This post is part of a homelab series I'll be rolling out through the next few weeks. I have two custom servers I've built for my homelab, one of which has a Nvidia P2000 that I would like to use inside a Ubuntu VM.

In order to use a PCIe device inside your VM, you need do a little magic inside your Proxmox host.


Host Config (Proxmox)

  1. To start, we need to enable IOMMU on the Promxox host. With your editor of choice, open up /etc/default/grub, and comment out the #GRUB_CMDLINE_LINUX_DEFAULT="quiet", replace with GRUB_CMDLINE_LINUX_DEFAULT="quiet amd_iommu=on". If you are using an intel cpu, then use intel_iommu=on instead.
# /etc/default/grub
...
GRUB_DEFAULT=0
GRUB_TIMEOUT=5
GRUB_DISTRIBUTOR="Proxmox Virtual Environment"
#GRUB_CMDLINE_LINUX_DEFAULT="quiet"
GRUB_CMDLINE_LINUX_DEFAULT="quiet amd_iommu=on pcie_acs_override=downstream,multifunction video=efifb:eek:ff"
GRUB_CMDLINE_LINUX="root=ZFS=rpool/ROOT/pve-1 boot=zfs"
...

Save the file and then run update-grub

Verify that IOMMU is enabled, reboot then run: dmesg | grep -e DMAR -e IOMMU

  1. Add the following lines to /etc/modules, save then exit.

PROVIDED DATA =>
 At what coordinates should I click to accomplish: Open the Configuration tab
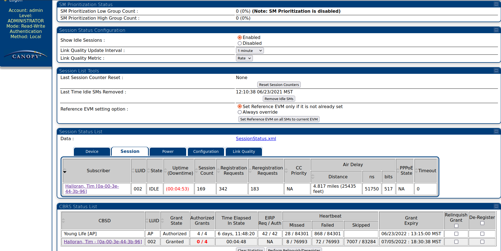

EXERCISE => Set down everything in the Proxmox passthrough guide from "GRUB_DEFAULT=0" down to "save then exit.", word for word.

FULL RESPONSE =>
GRUB_DEFAULT=0
GRUB_TIMEOUT=5
GRUB_DISTRIBUTOR="Proxmox Virtual Environment"
#GRUB_CMDLINE_LINUX_DEFAULT="quiet"
GRUB_CMDLINE_LINUX_DEFAULT="quiet amd_iommu=on pcie_acs_override=downstream,multifunction video=efifb:eek:ff"
GRUB_CMDLINE_LINUX="root=ZFS=rpool/ROOT/pve-1 boot=zfs"
...

Save the file and then run update-grub

Verify that IOMMU is enabled, reboot then run: dmesg | grep -e DMAR -e IOMMU

  1. Add the following lines to /etc/modules, save then exit.